Return the following lines word for word, keeping every character unchanged.

Begin

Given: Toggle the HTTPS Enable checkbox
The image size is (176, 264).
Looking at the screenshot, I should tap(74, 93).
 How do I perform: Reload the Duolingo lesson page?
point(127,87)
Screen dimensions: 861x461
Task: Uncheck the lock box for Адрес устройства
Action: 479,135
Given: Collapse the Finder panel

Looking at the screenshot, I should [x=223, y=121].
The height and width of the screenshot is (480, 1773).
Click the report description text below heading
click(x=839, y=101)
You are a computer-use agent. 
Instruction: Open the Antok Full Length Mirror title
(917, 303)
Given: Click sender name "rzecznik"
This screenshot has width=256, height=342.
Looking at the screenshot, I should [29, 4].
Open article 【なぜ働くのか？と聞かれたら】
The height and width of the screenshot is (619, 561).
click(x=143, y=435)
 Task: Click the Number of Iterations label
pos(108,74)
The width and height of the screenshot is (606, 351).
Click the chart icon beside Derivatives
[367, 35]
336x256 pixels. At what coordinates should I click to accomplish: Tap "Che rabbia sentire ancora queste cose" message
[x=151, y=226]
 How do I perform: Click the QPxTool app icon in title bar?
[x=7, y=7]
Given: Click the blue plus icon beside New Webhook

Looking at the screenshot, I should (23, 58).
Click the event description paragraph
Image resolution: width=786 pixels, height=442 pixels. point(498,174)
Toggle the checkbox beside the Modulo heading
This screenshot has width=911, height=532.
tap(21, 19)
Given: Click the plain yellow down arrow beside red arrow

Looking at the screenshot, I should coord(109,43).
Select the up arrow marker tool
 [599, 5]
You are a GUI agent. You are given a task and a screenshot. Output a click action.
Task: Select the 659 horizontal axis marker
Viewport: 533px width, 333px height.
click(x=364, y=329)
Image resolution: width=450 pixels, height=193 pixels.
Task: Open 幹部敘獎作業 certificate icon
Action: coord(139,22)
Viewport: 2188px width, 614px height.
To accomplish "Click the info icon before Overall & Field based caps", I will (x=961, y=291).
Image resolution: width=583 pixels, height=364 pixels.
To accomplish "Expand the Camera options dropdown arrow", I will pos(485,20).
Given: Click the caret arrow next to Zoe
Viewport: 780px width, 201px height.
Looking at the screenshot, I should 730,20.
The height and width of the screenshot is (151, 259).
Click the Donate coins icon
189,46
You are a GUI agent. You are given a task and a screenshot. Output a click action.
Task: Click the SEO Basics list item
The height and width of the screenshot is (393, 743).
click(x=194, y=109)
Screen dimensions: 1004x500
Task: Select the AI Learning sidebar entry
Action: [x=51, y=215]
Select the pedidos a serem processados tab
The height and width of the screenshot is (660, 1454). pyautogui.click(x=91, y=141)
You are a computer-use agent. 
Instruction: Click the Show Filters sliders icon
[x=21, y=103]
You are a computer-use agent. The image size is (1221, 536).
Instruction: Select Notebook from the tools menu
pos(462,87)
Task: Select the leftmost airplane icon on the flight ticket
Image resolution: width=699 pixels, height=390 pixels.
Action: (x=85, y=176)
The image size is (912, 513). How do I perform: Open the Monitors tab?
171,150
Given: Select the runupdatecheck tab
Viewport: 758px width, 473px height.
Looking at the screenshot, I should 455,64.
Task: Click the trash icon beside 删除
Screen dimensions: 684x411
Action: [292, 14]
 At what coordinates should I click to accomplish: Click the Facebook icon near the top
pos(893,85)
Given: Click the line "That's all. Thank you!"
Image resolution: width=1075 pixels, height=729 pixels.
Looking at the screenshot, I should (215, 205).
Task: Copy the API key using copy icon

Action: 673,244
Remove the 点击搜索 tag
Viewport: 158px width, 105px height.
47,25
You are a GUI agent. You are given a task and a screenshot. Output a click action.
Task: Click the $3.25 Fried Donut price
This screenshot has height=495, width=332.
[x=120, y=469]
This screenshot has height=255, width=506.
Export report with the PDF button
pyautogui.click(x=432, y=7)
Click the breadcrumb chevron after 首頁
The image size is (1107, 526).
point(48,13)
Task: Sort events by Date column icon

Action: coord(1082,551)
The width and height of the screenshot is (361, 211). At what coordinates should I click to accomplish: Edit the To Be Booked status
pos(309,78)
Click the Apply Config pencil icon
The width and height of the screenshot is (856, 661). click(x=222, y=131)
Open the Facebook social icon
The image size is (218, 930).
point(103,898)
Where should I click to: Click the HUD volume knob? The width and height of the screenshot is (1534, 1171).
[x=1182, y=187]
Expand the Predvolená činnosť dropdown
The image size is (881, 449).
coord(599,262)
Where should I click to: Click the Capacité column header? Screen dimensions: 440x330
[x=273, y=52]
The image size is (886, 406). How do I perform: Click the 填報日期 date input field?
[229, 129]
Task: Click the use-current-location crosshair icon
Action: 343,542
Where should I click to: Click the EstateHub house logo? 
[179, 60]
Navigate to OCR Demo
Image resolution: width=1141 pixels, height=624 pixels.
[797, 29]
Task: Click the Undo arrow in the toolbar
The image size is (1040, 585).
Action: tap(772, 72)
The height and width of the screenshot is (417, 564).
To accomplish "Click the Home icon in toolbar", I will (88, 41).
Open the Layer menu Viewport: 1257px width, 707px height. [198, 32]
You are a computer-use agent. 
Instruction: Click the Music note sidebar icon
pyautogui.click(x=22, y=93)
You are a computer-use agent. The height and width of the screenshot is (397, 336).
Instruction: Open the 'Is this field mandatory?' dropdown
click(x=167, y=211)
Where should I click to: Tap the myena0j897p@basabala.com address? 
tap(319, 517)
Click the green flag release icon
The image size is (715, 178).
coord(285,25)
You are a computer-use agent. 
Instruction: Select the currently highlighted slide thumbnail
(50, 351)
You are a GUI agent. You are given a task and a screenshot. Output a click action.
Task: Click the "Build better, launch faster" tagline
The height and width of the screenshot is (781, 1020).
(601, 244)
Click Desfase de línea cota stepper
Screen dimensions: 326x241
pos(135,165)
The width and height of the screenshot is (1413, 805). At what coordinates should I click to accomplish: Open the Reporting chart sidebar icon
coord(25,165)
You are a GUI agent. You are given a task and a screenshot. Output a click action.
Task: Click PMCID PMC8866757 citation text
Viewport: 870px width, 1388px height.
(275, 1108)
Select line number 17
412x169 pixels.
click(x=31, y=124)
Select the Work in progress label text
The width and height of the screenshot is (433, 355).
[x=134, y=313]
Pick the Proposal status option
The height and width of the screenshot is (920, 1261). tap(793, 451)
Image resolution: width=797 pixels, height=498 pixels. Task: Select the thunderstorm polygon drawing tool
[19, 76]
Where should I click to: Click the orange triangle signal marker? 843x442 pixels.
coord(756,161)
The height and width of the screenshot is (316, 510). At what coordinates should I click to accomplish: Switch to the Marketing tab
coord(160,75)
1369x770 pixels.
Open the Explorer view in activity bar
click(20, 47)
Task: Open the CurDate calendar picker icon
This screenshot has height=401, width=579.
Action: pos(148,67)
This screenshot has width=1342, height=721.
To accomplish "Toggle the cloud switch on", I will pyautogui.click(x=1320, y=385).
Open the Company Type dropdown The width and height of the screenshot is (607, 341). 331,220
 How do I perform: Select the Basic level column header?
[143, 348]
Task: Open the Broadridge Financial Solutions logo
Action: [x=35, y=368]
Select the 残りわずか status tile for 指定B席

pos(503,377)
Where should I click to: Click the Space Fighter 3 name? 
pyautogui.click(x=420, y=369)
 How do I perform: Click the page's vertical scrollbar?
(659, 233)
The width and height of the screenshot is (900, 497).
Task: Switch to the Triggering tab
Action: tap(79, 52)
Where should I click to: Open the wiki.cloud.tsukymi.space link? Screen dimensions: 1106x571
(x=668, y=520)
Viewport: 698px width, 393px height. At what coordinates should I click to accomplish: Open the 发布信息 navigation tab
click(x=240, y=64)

End

> _Problem solution_
Given: Toggle the HTTPS Enable checkbox
The image size is (176, 264).
Looking at the screenshot, I should tap(74, 93).
 How do I perform: Reload the Duolingo lesson page?
point(127,87)
Screen dimensions: 861x461
Task: Uncheck the lock box for Адрес устройства
Action: 479,135
Given: Collapse the Finder panel

Looking at the screenshot, I should [x=223, y=121].
The height and width of the screenshot is (480, 1773).
Click the report description text below heading
click(x=839, y=101)
You are a computer-use agent. 
Instruction: Open the Antok Full Length Mirror title
(917, 303)
Given: Click sender name "rzecznik"
This screenshot has width=256, height=342.
Looking at the screenshot, I should [29, 4].
Open article 【なぜ働くのか？と聞かれたら】
The height and width of the screenshot is (619, 561).
click(x=143, y=435)
 Task: Click the Number of Iterations label
pos(108,74)
The width and height of the screenshot is (606, 351).
Click the chart icon beside Derivatives
[367, 35]
336x256 pixels. At what coordinates should I click to accomplish: Tap "Che rabbia sentire ancora queste cose" message
[x=151, y=226]
 How do I perform: Click the QPxTool app icon in title bar?
[x=7, y=7]
Given: Click the blue plus icon beside New Webhook

Looking at the screenshot, I should (23, 58).
Click the event description paragraph
Image resolution: width=786 pixels, height=442 pixels. point(498,174)
Toggle the checkbox beside the Modulo heading
This screenshot has width=911, height=532.
tap(21, 19)
Given: Click the plain yellow down arrow beside red arrow

Looking at the screenshot, I should coord(109,43).
Select the up arrow marker tool
 [599, 5]
You are a GUI agent. You are given a task and a screenshot. Output a click action.
Task: Select the 659 horizontal axis marker
Viewport: 533px width, 333px height.
click(x=364, y=329)
Image resolution: width=450 pixels, height=193 pixels.
Task: Open 幹部敘獎作業 certificate icon
Action: coord(139,22)
Viewport: 2188px width, 614px height.
To accomplish "Click the info icon before Overall & Field based caps", I will (x=961, y=291).
Image resolution: width=583 pixels, height=364 pixels.
To accomplish "Expand the Camera options dropdown arrow", I will pos(485,20).
Given: Click the caret arrow next to Zoe
Viewport: 780px width, 201px height.
Looking at the screenshot, I should 730,20.
The height and width of the screenshot is (151, 259).
Click the Donate coins icon
189,46
You are a GUI agent. You are given a task and a screenshot. Output a click action.
Task: Click the SEO Basics list item
The height and width of the screenshot is (393, 743).
click(x=194, y=109)
Screen dimensions: 1004x500
Task: Select the AI Learning sidebar entry
Action: [x=51, y=215]
Select the pedidos a serem processados tab
The height and width of the screenshot is (660, 1454). pyautogui.click(x=91, y=141)
You are a computer-use agent. 
Instruction: Click the Show Filters sliders icon
[x=21, y=103]
You are a computer-use agent. The image size is (1221, 536).
Instruction: Select Notebook from the tools menu
pos(462,87)
Task: Select the leftmost airplane icon on the flight ticket
Image resolution: width=699 pixels, height=390 pixels.
Action: (x=85, y=176)
The image size is (912, 513). How do I perform: Open the Monitors tab?
171,150
Given: Select the runupdatecheck tab
Viewport: 758px width, 473px height.
Looking at the screenshot, I should 455,64.
Task: Click the trash icon beside 删除
Screen dimensions: 684x411
Action: [292, 14]
 At what coordinates should I click to accomplish: Click the Facebook icon near the top
pos(893,85)
Given: Click the line "That's all. Thank you!"
Image resolution: width=1075 pixels, height=729 pixels.
Looking at the screenshot, I should (215, 205).
Task: Copy the API key using copy icon

Action: 673,244
Remove the 点击搜索 tag
Viewport: 158px width, 105px height.
47,25
You are a GUI agent. You are given a task and a screenshot. Output a click action.
Task: Click the $3.25 Fried Donut price
This screenshot has height=495, width=332.
[x=120, y=469]
This screenshot has height=255, width=506.
Export report with the PDF button
pyautogui.click(x=432, y=7)
Click the breadcrumb chevron after 首頁
The image size is (1107, 526).
point(48,13)
Task: Sort events by Date column icon

Action: coord(1082,551)
The width and height of the screenshot is (361, 211). At what coordinates should I click to accomplish: Edit the To Be Booked status
pos(309,78)
Click the Apply Config pencil icon
The width and height of the screenshot is (856, 661). click(x=222, y=131)
Open the Facebook social icon
The image size is (218, 930).
point(103,898)
Where should I click to: Click the HUD volume knob? The width and height of the screenshot is (1534, 1171).
[x=1182, y=187]
Expand the Predvolená činnosť dropdown
The image size is (881, 449).
coord(599,262)
Where should I click to: Click the Capacité column header? Screen dimensions: 440x330
[x=273, y=52]
The image size is (886, 406). How do I perform: Click the 填報日期 date input field?
[229, 129]
Task: Click the use-current-location crosshair icon
Action: 343,542
Where should I click to: Click the EstateHub house logo? 
[179, 60]
Navigate to OCR Demo
Image resolution: width=1141 pixels, height=624 pixels.
[797, 29]
Task: Click the Undo arrow in the toolbar
The image size is (1040, 585).
Action: tap(772, 72)
The height and width of the screenshot is (417, 564).
To accomplish "Click the Home icon in toolbar", I will (88, 41).
Open the Layer menu Viewport: 1257px width, 707px height. [198, 32]
You are a computer-use agent. 
Instruction: Click the Music note sidebar icon
pyautogui.click(x=22, y=93)
You are a computer-use agent. The height and width of the screenshot is (397, 336).
Instruction: Open the 'Is this field mandatory?' dropdown
click(x=167, y=211)
Where should I click to: Tap the myena0j897p@basabala.com address? 
tap(319, 517)
Click the green flag release icon
The image size is (715, 178).
coord(285,25)
You are a computer-use agent. 
Instruction: Select the currently highlighted slide thumbnail
(50, 351)
You are a GUI agent. You are given a task and a screenshot. Output a click action.
Task: Click the "Build better, launch faster" tagline
The height and width of the screenshot is (781, 1020).
(601, 244)
Click Desfase de línea cota stepper
Screen dimensions: 326x241
pos(135,165)
The width and height of the screenshot is (1413, 805). At what coordinates should I click to accomplish: Open the Reporting chart sidebar icon
coord(25,165)
You are a GUI agent. You are given a task and a screenshot. Output a click action.
Task: Click PMCID PMC8866757 citation text
Viewport: 870px width, 1388px height.
(275, 1108)
Select line number 17
412x169 pixels.
click(x=31, y=124)
Select the Work in progress label text
The width and height of the screenshot is (433, 355).
[x=134, y=313]
Pick the Proposal status option
The height and width of the screenshot is (920, 1261). tap(793, 451)
Image resolution: width=797 pixels, height=498 pixels. Task: Select the thunderstorm polygon drawing tool
[19, 76]
Where should I click to: Click the orange triangle signal marker? 843x442 pixels.
coord(756,161)
The height and width of the screenshot is (316, 510). At what coordinates should I click to accomplish: Switch to the Marketing tab
coord(160,75)
1369x770 pixels.
Open the Explorer view in activity bar
click(20, 47)
Task: Open the CurDate calendar picker icon
This screenshot has height=401, width=579.
Action: pos(148,67)
This screenshot has width=1342, height=721.
To accomplish "Toggle the cloud switch on", I will pyautogui.click(x=1320, y=385).
Open the Company Type dropdown The width and height of the screenshot is (607, 341). 331,220
 How do I perform: Select the Basic level column header?
[143, 348]
Task: Open the Broadridge Financial Solutions logo
Action: [x=35, y=368]
Select the 残りわずか status tile for 指定B席

pos(503,377)
Where should I click to: Click the Space Fighter 3 name? 
pyautogui.click(x=420, y=369)
 How do I perform: Click the page's vertical scrollbar?
(659, 233)
The width and height of the screenshot is (900, 497).
Task: Switch to the Triggering tab
Action: tap(79, 52)
Where should I click to: Open the wiki.cloud.tsukymi.space link? Screen dimensions: 1106x571
(x=668, y=520)
Viewport: 698px width, 393px height. At what coordinates should I click to accomplish: Open the 发布信息 navigation tab
click(x=240, y=64)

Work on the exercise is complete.